(EXCERPTED RECORDS)
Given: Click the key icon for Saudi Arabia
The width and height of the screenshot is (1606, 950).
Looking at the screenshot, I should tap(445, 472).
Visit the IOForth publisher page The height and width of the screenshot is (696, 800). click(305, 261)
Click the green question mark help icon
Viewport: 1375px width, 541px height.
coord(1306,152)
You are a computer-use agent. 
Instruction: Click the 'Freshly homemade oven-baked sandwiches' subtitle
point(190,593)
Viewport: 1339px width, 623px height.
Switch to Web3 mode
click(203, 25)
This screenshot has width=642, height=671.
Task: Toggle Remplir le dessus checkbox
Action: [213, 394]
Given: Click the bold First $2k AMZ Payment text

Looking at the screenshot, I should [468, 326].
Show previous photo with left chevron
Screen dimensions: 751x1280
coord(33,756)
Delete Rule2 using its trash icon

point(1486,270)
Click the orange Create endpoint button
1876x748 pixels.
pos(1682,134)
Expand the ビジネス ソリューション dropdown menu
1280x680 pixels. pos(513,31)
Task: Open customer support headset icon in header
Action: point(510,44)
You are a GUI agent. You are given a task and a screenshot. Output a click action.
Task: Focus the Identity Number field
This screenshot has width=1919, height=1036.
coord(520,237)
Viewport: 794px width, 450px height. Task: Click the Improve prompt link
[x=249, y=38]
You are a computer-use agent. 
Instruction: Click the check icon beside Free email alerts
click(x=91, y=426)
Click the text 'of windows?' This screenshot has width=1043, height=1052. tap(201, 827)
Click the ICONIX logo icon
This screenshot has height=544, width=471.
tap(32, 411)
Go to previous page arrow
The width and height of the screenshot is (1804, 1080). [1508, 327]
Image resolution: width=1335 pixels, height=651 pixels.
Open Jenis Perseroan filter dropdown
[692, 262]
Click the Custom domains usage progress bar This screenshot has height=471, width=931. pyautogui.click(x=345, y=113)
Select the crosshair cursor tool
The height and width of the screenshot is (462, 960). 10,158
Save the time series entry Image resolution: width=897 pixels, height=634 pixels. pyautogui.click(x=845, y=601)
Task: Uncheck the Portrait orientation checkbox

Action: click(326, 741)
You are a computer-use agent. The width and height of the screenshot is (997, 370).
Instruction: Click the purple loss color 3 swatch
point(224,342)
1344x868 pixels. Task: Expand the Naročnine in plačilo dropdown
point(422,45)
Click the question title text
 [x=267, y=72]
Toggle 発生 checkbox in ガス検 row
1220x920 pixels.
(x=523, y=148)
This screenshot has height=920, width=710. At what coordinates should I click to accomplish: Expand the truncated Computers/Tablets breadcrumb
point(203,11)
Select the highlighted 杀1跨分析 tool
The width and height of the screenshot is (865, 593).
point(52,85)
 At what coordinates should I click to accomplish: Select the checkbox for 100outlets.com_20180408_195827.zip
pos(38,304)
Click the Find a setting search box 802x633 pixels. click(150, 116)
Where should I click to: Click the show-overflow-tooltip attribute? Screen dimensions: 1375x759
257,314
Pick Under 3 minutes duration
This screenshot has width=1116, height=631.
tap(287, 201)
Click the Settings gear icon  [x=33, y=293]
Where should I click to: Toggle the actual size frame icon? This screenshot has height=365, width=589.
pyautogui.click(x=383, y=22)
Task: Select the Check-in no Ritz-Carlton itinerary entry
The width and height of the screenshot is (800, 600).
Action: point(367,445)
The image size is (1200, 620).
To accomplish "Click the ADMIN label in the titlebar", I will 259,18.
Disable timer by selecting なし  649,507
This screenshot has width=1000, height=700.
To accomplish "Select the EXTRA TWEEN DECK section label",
(End EXCERPTED RECORDS)
WORK ITEM: If a line contains the word "entry", it counts; say how many such lines there are in the data above, and nothing else.

REPLY: 2